L'idiote est lente à comprendre les situations, ce pourquoi elle rate les occasions, se retrouve dans la mauvaise file, ne va pas au rythme général, réagit à contretemps. L'idiote ne connaît pas les codes en usage, ou ne les connaît que partiellement. Elle est souvent trop littérale ou, au contraire, par réaction, voit des symboles et sous-entendus là où il n'y en a pas. Le pire manquement de l'idiote est de ne pas partager les motivations et désirs du plus grand nombre, non pas par dandysme ou ascétisme, mais par ignorance, manque de goût et de raffinement. L'idiote, toujours dépassée par les événements, jamais au courant de rien, voit passer les modes avec perplexité. Les tendances ne la touchent guère. Elle est sans look et sans reproches. Elle se rend à peine compte de son incongruité physique et morale.

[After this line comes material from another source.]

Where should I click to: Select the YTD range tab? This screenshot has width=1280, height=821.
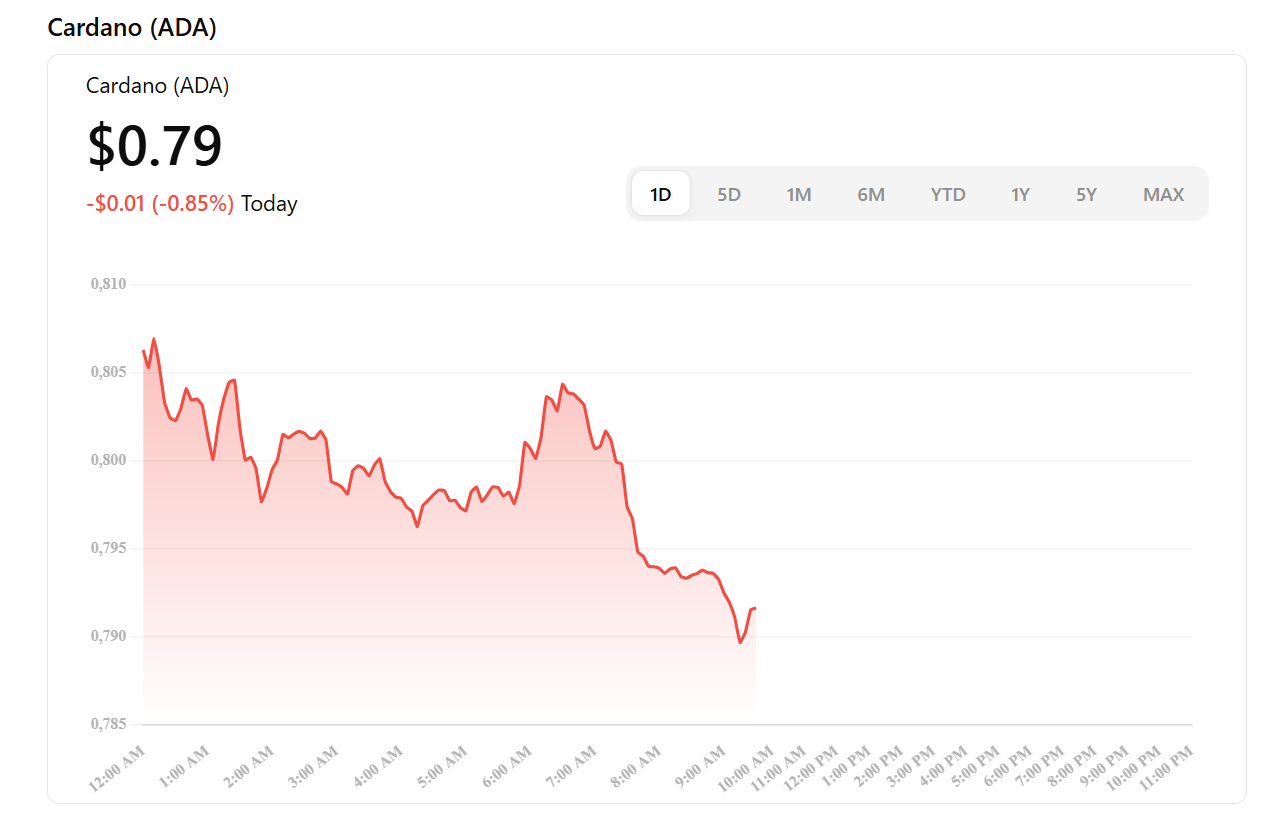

Voilà pour le portrait de l'idiote à l'état natif, la jeune idiote commençant sans le savoir sa quête du Graal. Si elle le savait, elle quêterait autre chose ou elle deviendrait folle. La littérature médiévale nous apprend que seuls les idiots peuvent quêter le Graal sans devenir fous, car seuls les idiots peuvent être en quête sans savoir qu'ils le sont ni quel est l'objet de la quête.

Il convient de considérer maintenant comment l'idiote native devient une idiote par stratégie, une idiote rusée si l'on peut dire. L'idiote n'est pas maligne, certes, mais elle n'est pas absolument bête pour autant. Elle est capable d'apprendre quelque chose à partir de ses bêtises. Elle observe, elle réfléchit, elle se souvient, elle rumine. Peu à peu, le tourbillon des occasions, des modes, des opinions, des événements, des succès et des chutes lui apparaît dans sa fondamentale pauvreté répétitive. Au lieu d'en être stupéfiée, elle commence à en déchiffrer et prévoir les tours et retours. Sa difficulté à saisir les situations sur le moment ne l'empêche pas, voire lui permet des les appréhender pleinement après coup. Elle devient perspicace d'une manière détachée. La contemplation fascinée de tout ce qui lui échappait devient un calcul de probabilités. A force de laisser passer les trains, elle finit par comprendre le réseau, et par attendre ceux qu'il ne faudra pas manquer. Sa stupidité désarmante devient une arme. On se méfie peu d'une idiote; on l'aime plutôt bien car elle n'est pas menaçante. Comme elle n'a pas l'air d'être dans la course, on ne la perçoit pas comme une compétitrice, ce qui lui évite de perdre du temps et de l'énergie en futiles bagarres. On la voit comme une présence paisible et négligeable.

Avec l'âge, son incapacité ridicule à suivre les modes devient une dignité. Aux yeux du monde, l'idiote devient une sage; à ses propres yeux, une idiote vieillissante. L'idiote qui ne se sent plus idiote s'est trahie quelque part.